[Stored data]
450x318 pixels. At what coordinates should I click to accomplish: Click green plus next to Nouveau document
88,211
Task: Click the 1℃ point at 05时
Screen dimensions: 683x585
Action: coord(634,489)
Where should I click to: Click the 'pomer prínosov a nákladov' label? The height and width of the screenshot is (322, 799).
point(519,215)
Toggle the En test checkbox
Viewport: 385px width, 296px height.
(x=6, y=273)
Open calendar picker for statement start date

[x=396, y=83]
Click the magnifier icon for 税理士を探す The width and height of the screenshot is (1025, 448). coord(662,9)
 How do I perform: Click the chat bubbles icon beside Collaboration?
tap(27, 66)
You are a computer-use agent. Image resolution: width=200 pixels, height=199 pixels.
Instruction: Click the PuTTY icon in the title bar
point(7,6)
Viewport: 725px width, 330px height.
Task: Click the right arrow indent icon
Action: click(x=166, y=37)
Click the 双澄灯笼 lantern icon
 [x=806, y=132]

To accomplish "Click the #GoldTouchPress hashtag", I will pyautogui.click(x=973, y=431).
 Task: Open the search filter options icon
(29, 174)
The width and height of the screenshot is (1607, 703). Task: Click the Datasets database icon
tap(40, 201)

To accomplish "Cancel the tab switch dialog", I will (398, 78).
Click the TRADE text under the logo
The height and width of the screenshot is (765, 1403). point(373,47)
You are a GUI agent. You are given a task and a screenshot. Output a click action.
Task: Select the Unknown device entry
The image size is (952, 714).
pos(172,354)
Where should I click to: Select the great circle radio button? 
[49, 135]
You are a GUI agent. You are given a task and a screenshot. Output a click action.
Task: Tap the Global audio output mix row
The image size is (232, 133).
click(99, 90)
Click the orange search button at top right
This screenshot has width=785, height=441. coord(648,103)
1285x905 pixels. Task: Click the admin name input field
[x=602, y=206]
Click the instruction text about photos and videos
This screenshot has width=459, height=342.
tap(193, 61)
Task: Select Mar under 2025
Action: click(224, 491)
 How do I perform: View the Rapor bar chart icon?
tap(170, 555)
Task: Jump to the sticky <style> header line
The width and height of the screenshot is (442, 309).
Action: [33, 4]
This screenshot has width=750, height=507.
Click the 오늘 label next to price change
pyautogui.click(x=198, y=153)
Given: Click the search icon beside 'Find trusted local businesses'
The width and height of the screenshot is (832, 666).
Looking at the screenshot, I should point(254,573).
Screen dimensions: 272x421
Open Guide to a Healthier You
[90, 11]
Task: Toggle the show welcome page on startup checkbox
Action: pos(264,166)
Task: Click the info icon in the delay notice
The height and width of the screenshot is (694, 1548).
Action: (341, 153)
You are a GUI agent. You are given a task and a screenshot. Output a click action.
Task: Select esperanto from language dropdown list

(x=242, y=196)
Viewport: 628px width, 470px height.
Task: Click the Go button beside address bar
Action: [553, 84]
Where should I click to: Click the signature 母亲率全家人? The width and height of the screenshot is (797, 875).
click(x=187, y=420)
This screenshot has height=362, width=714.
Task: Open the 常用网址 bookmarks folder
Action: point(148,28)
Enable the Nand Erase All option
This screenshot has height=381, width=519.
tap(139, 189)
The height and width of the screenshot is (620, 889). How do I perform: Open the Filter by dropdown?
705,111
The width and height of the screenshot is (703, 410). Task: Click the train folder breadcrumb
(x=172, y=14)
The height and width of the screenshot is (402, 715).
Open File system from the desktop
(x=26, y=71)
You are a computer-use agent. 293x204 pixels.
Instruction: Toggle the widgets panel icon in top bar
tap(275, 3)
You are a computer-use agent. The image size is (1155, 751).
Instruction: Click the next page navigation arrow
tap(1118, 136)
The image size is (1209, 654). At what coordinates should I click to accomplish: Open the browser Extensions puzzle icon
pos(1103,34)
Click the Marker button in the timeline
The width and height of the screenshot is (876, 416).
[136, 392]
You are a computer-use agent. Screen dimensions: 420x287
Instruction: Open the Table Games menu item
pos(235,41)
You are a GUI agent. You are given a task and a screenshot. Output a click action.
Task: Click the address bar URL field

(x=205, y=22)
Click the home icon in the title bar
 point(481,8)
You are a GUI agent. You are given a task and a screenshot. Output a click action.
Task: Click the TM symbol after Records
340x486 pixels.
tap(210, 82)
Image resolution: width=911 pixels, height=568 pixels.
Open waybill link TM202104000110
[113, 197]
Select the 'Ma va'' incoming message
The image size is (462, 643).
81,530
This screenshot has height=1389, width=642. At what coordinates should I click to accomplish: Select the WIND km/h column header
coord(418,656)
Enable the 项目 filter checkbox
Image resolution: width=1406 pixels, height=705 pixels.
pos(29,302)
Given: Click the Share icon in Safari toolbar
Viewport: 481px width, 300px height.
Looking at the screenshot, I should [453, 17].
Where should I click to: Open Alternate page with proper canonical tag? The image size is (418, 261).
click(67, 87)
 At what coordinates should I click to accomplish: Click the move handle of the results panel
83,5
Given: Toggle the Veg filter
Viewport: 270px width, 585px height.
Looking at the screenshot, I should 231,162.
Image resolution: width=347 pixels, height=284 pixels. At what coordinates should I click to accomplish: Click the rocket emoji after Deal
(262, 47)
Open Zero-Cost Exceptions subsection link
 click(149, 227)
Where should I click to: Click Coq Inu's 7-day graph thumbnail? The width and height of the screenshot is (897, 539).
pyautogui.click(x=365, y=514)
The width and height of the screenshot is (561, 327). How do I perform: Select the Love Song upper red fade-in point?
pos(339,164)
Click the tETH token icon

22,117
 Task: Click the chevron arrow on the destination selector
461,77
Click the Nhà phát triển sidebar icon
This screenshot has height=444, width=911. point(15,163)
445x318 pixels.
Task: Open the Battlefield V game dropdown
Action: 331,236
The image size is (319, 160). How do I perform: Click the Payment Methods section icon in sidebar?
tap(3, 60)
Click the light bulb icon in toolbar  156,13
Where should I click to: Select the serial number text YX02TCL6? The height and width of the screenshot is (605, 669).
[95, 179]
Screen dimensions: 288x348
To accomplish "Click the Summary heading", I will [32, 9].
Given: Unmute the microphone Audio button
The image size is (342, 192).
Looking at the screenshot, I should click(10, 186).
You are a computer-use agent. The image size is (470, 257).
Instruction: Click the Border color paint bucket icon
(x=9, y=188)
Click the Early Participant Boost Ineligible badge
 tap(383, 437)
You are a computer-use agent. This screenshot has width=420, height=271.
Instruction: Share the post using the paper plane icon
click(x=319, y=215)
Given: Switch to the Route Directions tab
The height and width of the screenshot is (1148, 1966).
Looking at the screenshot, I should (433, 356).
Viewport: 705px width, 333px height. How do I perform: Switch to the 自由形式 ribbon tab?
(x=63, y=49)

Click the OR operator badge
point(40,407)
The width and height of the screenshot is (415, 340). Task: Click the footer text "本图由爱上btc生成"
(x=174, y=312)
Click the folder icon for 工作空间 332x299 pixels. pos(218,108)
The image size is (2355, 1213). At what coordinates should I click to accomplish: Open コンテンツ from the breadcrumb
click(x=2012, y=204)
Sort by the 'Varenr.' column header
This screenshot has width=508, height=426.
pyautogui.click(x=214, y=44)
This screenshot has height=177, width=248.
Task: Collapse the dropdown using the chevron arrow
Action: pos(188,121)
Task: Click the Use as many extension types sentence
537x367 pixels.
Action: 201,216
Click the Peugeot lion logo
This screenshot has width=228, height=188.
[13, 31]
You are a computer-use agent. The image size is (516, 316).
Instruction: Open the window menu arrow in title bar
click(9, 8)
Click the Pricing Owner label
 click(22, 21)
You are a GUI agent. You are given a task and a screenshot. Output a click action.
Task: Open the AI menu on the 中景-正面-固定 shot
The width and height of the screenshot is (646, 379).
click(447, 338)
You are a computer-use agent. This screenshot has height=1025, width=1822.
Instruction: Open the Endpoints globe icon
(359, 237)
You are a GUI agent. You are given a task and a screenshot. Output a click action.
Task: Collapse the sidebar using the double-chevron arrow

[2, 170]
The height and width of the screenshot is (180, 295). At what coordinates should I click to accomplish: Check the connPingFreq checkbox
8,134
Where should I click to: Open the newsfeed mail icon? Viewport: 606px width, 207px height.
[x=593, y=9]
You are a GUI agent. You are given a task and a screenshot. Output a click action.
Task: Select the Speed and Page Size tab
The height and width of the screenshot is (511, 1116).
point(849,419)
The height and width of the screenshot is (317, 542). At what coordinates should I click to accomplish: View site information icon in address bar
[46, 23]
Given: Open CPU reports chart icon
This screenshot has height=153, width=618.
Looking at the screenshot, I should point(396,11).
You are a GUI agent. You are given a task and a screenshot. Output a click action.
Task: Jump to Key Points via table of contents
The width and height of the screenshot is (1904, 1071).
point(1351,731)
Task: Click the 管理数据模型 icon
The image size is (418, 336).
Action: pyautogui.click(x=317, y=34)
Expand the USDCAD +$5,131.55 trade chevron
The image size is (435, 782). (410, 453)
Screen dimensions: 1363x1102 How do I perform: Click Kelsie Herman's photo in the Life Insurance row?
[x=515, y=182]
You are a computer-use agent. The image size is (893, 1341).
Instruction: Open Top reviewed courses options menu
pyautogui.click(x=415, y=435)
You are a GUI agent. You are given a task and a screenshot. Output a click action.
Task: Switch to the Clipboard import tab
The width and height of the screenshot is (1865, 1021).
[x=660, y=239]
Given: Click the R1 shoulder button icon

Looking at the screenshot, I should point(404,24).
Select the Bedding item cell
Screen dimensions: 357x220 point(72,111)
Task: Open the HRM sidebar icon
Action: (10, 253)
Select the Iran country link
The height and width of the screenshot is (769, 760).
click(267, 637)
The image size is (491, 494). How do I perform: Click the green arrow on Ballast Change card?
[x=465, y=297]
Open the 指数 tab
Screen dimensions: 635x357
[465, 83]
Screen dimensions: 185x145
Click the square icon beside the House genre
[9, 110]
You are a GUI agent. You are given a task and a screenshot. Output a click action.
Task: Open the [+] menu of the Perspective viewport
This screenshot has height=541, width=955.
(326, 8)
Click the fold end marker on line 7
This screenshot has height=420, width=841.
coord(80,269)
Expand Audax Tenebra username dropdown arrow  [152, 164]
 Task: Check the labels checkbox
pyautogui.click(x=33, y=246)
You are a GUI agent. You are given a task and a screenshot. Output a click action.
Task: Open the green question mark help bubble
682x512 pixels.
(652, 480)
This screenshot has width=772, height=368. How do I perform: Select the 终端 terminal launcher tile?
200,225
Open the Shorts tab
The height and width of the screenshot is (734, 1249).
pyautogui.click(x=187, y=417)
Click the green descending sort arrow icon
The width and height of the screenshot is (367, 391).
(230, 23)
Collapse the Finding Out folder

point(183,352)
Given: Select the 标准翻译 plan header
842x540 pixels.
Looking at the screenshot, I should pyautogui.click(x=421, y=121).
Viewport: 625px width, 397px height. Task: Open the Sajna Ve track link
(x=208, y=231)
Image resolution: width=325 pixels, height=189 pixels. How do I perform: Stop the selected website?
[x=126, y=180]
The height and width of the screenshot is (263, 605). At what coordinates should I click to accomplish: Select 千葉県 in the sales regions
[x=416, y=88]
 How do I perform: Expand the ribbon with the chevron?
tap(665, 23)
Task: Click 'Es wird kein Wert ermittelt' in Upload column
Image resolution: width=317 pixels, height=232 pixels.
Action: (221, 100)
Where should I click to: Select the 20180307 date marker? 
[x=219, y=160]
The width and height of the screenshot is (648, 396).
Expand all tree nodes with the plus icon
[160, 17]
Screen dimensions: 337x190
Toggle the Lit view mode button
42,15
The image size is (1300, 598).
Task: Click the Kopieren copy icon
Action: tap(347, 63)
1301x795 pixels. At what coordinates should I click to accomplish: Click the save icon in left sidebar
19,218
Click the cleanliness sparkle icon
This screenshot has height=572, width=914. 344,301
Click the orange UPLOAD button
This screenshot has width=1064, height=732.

WHAT THE EXERCISE ASKS
Copy the records from the start up to and including the line with "[x=396, y=83]", substituting "blue" for "green" and changing nothing else.

TASK ANSWER
450x318 pixels. At what coordinates should I click to accomplish: Click blue plus next to Nouveau document
88,211
Task: Click the 1℃ point at 05时
Screen dimensions: 683x585
Action: coord(634,489)
Where should I click to: Click the 'pomer prínosov a nákladov' label? The height and width of the screenshot is (322, 799).
point(519,215)
Toggle the En test checkbox
Viewport: 385px width, 296px height.
(x=6, y=273)
Open calendar picker for statement start date

[x=396, y=83]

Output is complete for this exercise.